@baileyvidler Ugh! I'm so sorry to hear that your account got disabled. Like we needed one more way to feel futile about our marketing efforts, right?
I liked reading all your replies, because frankly, since IG went reels, I feel like it's the beginning of the end for artists there. I feel like everything social media is becoming flashing and noise competing for our attention until no one sees anything anymore. I get sensory overload and click out. I mean, ostensibly we're book people, right? Not entirely as a result of reels, but more because I am slow and because I actually traveled again this year, I haven't posted since spring either. Then again, I'm not working professionally and want to. And I am geographically isolated.
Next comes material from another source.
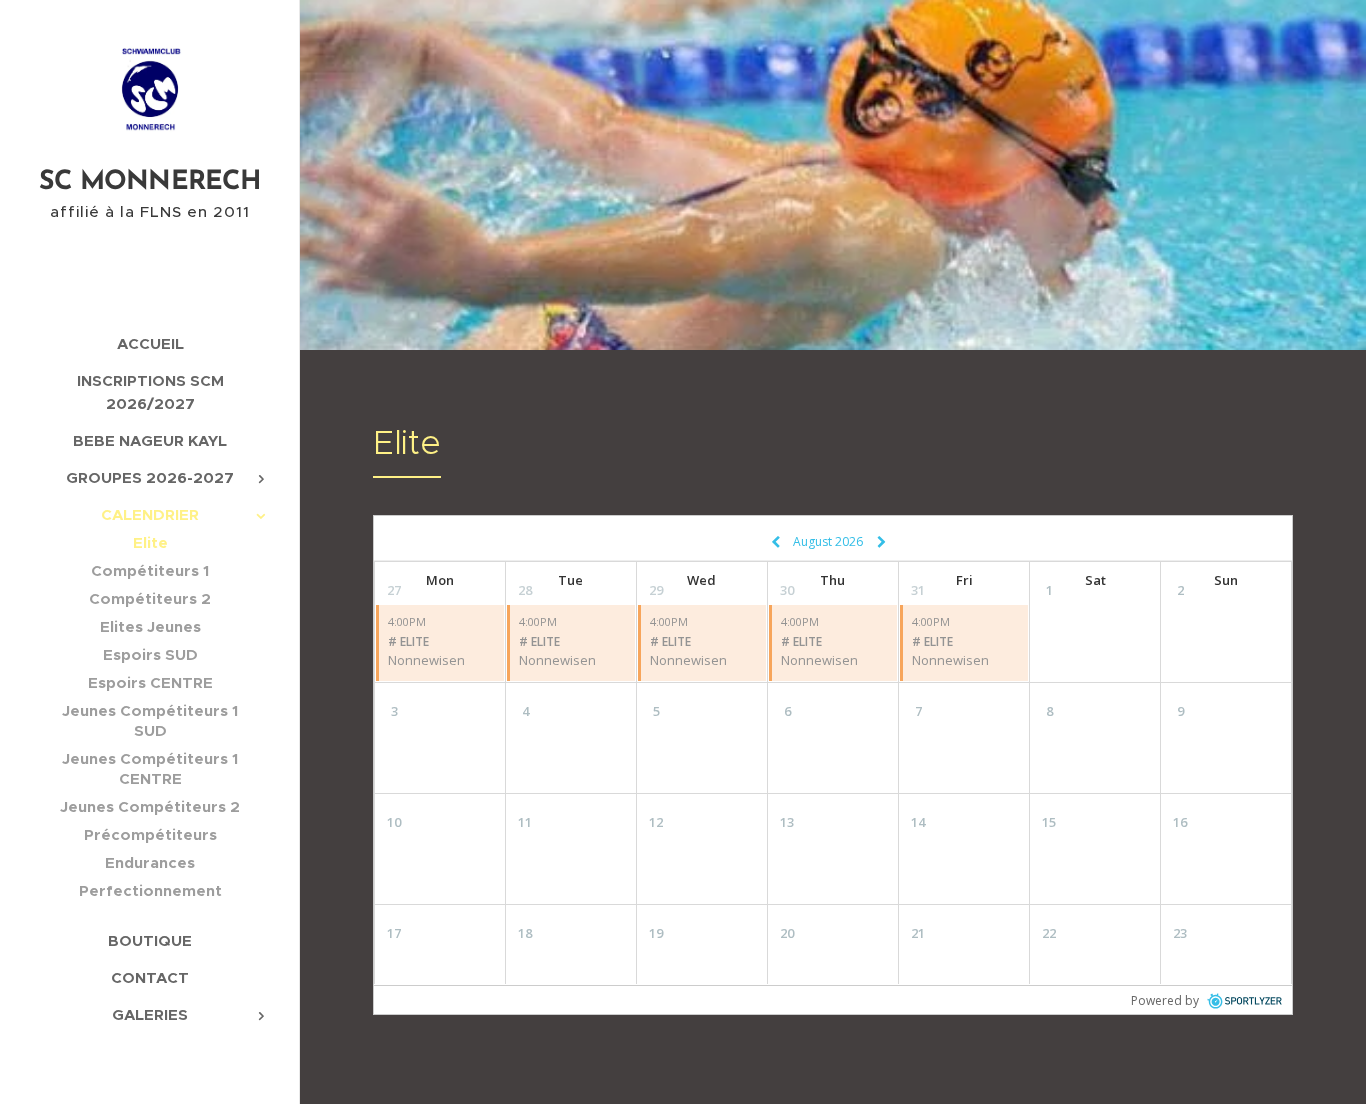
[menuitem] (150, 343)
And it's not just IG. All my social media feeds have become a jumbled, overloaded, irrelevant mess and as a result I look at them less and less. I used to enjoy them before everything got so desperate-looking.
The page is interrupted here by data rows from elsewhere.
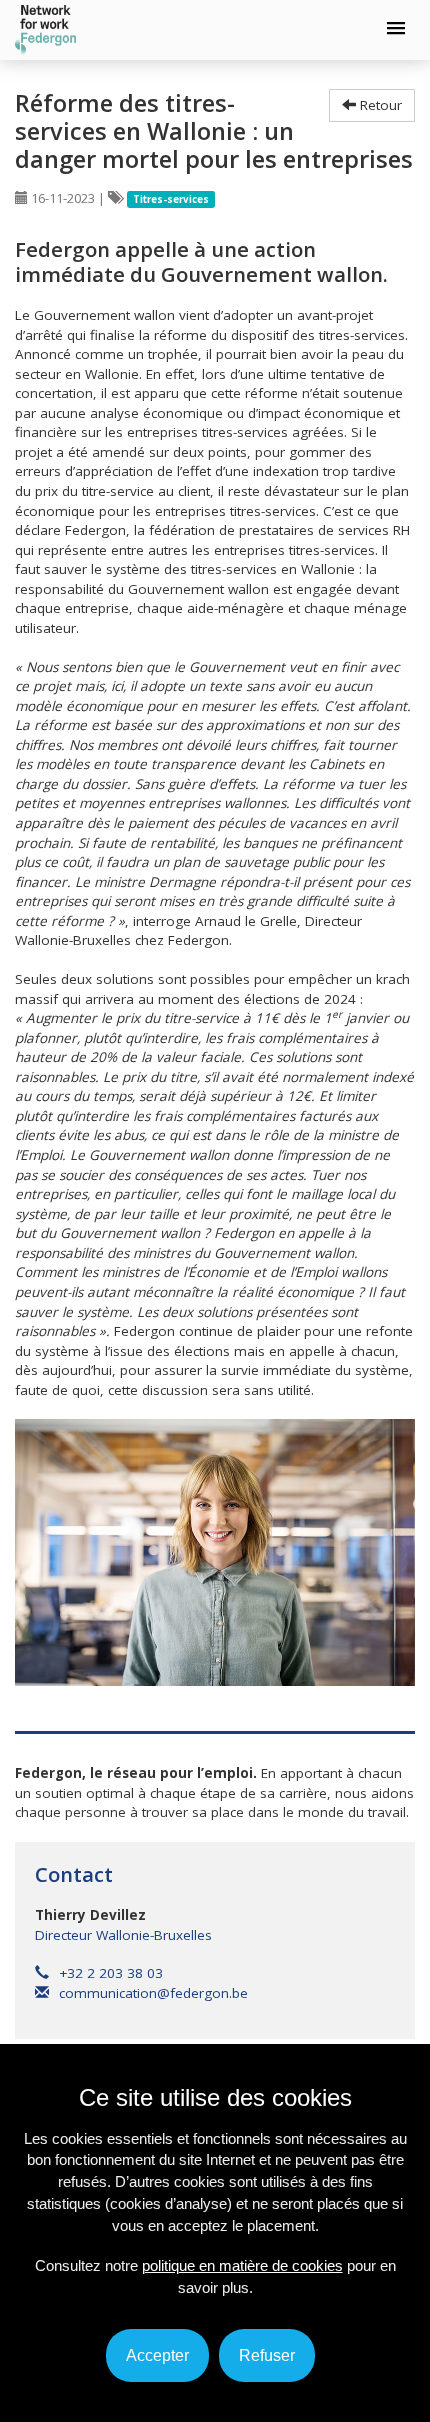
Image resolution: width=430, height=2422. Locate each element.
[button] (396, 29)
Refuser (267, 2355)
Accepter (157, 2355)
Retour (379, 105)
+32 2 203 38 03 (111, 1973)
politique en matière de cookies (242, 2265)
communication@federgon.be (153, 1993)
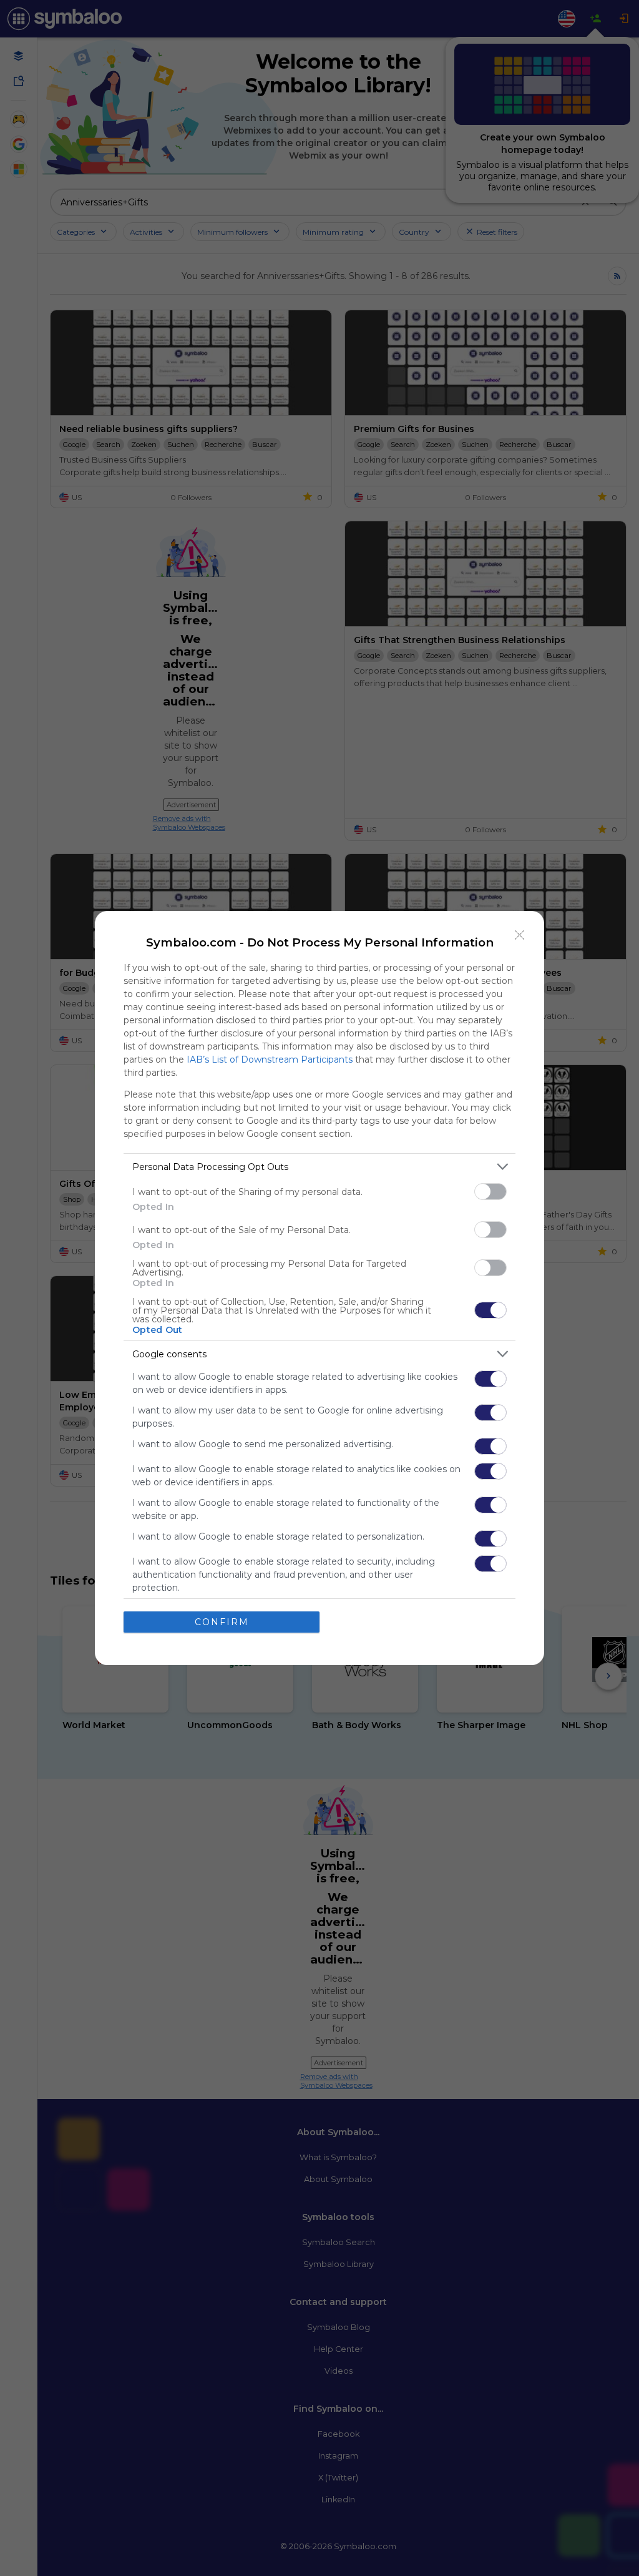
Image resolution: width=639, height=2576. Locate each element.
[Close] (520, 935)
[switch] (490, 1191)
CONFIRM (222, 1622)
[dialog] (319, 1288)
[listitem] (319, 1166)
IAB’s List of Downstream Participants (270, 1059)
Newsletters seem interesting, though frankly I get too much mail and don't read most of it. I do like Jake's newsletter, because it's nicely curated. Here, by the way, is a recent NY Times article on "peak newsletter," thought I don't think it should discourage anyone. Just putting it out there for info. I put it in a "gift" link, which means you shouldn't need a subscription to read it.
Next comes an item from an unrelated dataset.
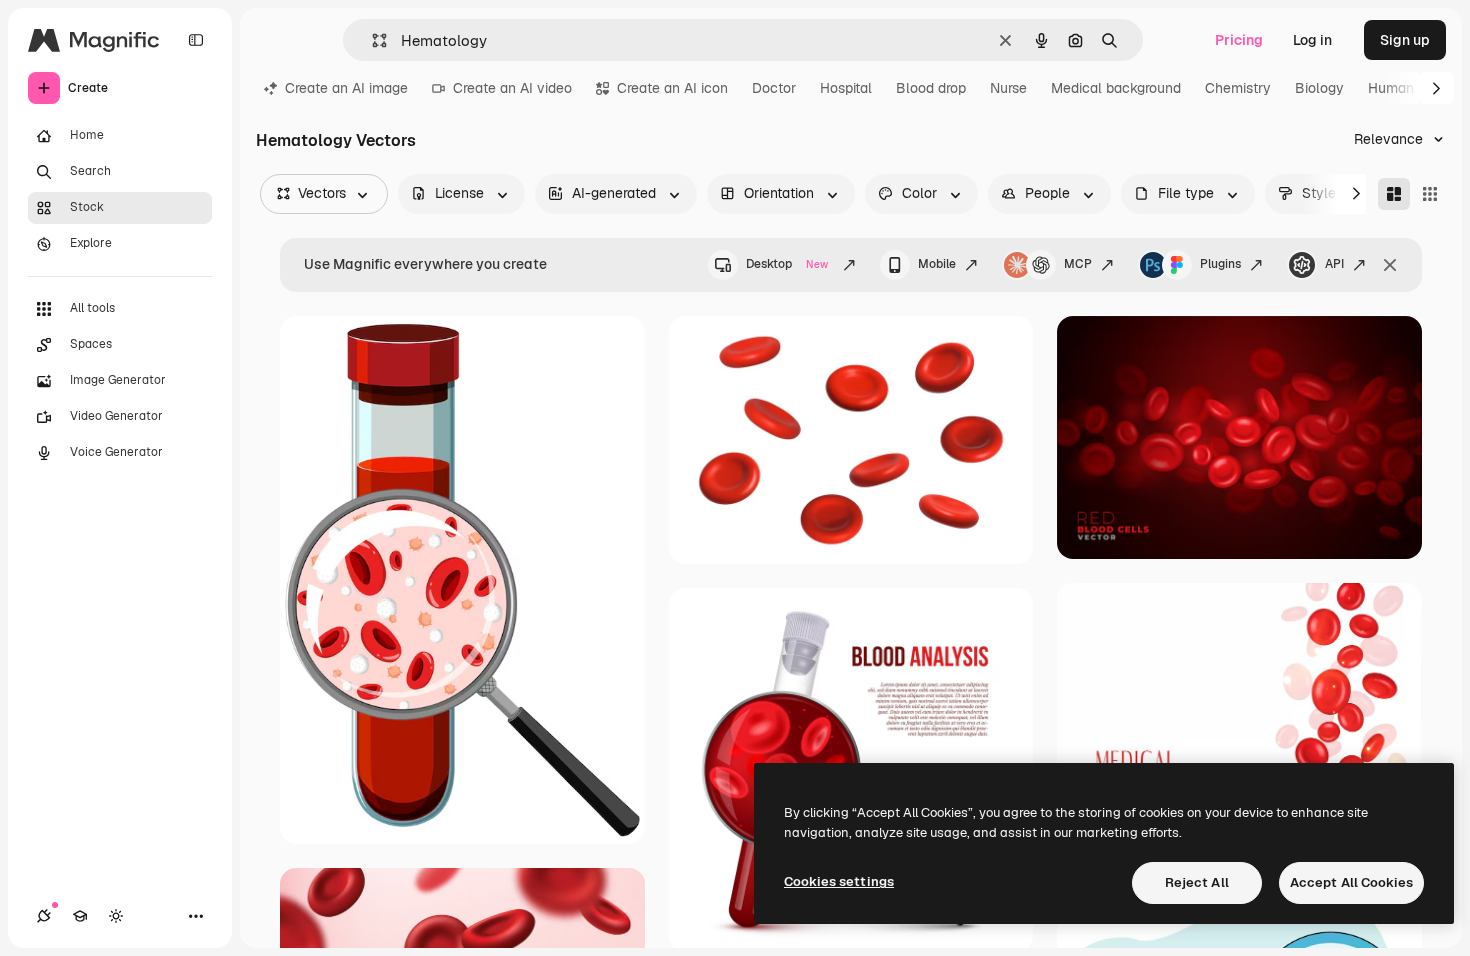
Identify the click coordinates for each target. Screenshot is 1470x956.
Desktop (787, 264)
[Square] (1430, 194)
This could be a good moment to have a serious discussion amongst ourselves, "With social media algorithms running amok, newsletters and art samples flooding inboxes, paper postcards dead, podcasts proliferating, and not everyone cut out for YouTube, what is the best way to actually get work these days?" Because as much as we feel frustrated for you, Bailey, the real thing you need is a solution that works.
My main criterion for promotion is simply that it not take up more time than the art!